- Company Name
- Nulogy
- Job Title
- Head of Infrastructure
- Job Description
-
Job Title: Head of Infrastructure
Role Summary:
Lead the design, implementation, and operation of cloud infrastructure for a global manufacturing technology platform. Ensure high availability, scalability, security, and cost efficiency of Kubernetes‑based services while driving automation, reliability engineering, and continuous improvement across production environments.
Expectations:
- Define and execute a strategic infrastructure roadmap aligned with business goals.
- Maintain mission‑critical uptime, recoverability, and performance for supply‑chain clients.
- Optimize costs, especially within AWS, while preserving scalability and security.
- Lead a Site Reliability Engineering team in incident management, DR drills, and architectural decisions.
- Foster collaboration with product, dev‑ops, and security teams to embed reliability into the software lifecycle.
Key Responsibilities:
- Oversee highly available Kubernetes clusters (EKS), relational databases (PostgreSQL/MySQL), and supporting AWS services (RDS, S3, Kafka, GuardDuty).
- Manage incident response, root‑cause analysis, and disaster‑recovery readiness; conduct regular DR drills.
- Develop and maintain CI/CD pipelines (Buildkite, Helm) and infrastructure‑as‑code (Terraform, CloudFormation) for rapid, reliable deployments.
- Identify and recommend cost‑reduction opportunities and performance optimizations across all infrastructure layers.
- Implement and maintain monitoring, alerting, and logging solutions to support visibility and rapid issue resolution.
- Author and maintain architectural documentation, reference guides, and operational playbooks.

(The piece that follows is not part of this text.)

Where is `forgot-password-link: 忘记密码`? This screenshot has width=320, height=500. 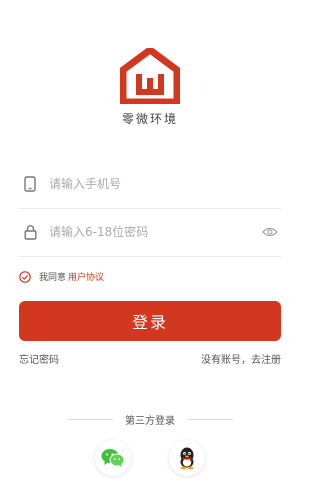 forgot-password-link: 忘记密码 is located at coordinates (39, 358).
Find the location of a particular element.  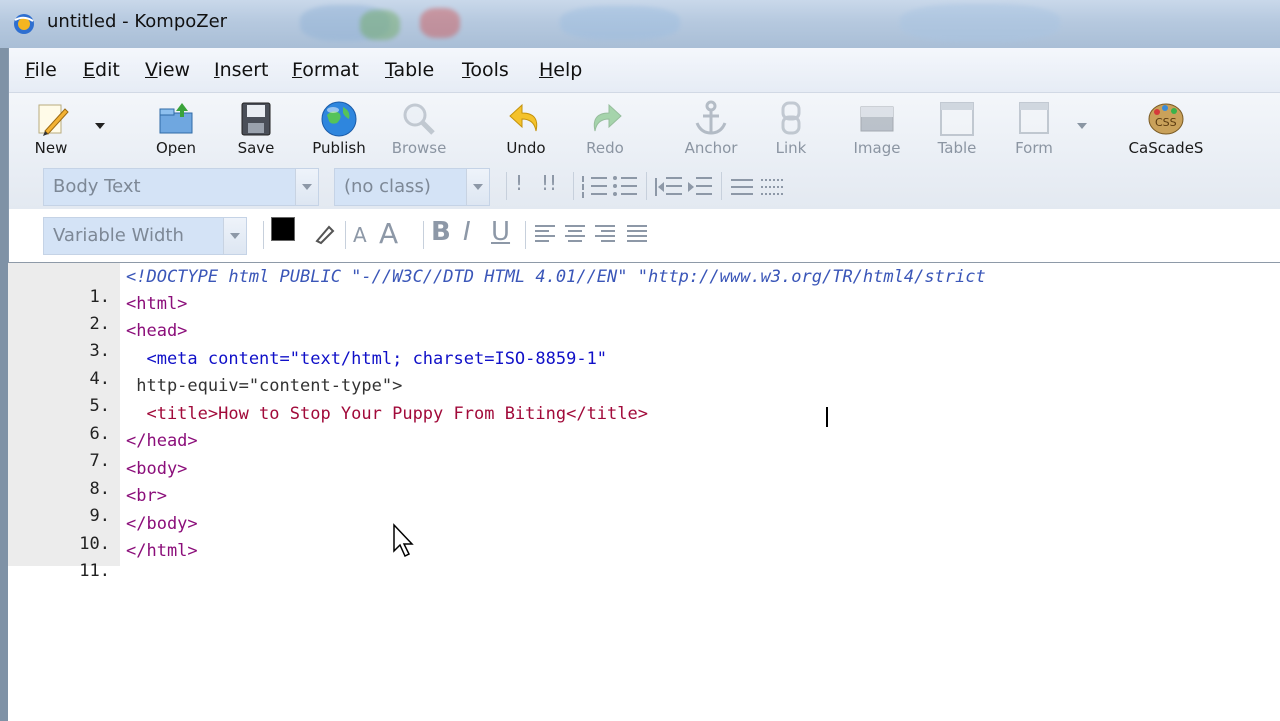

code-line: 5. http-equiv="content-type"> is located at coordinates (644, 396).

- Participate in on‑call rotations and mentor team members on reliability practices.
- Promote a culture of automation, testing, and continuous improvement within both infrastructure and development teams.
Required Skills:
- Advanced proficiency in AWS (EKS, RDS, S3, Kafka, GuardDuty) and Kubernetes cluster management.
- Expertise in relational database performance tuning (PostgreSQL/MySQL).
- Strong knowledge of security best practices (OWASP, IAM, network segmentation).
- Experience building and managing CI/CD pipelines (e.g., Buildkite) and developing infrastructure as code (Terraform, CloudFormation, Helm).
- Familiarity with audited environments (SOC 2, ISO 27001) and related compliance requirements.
- Proficiency in shell scripting, developer tooling, and automation.
- Analytical, data‑driven decision‑making with a meticulous approach to reliability and detail.
Required Education & Certifications:
- Bachelor’s degree in Computer Science, Engineering, or equivalent, or substantial equivalent experience.
- Demonstrated knowledge of SOC 2 and ISO 27001 audit processes.
- Preferred: AWS Certified Solutions Architect, Certified Kubernetes Administrator, or similar credentials.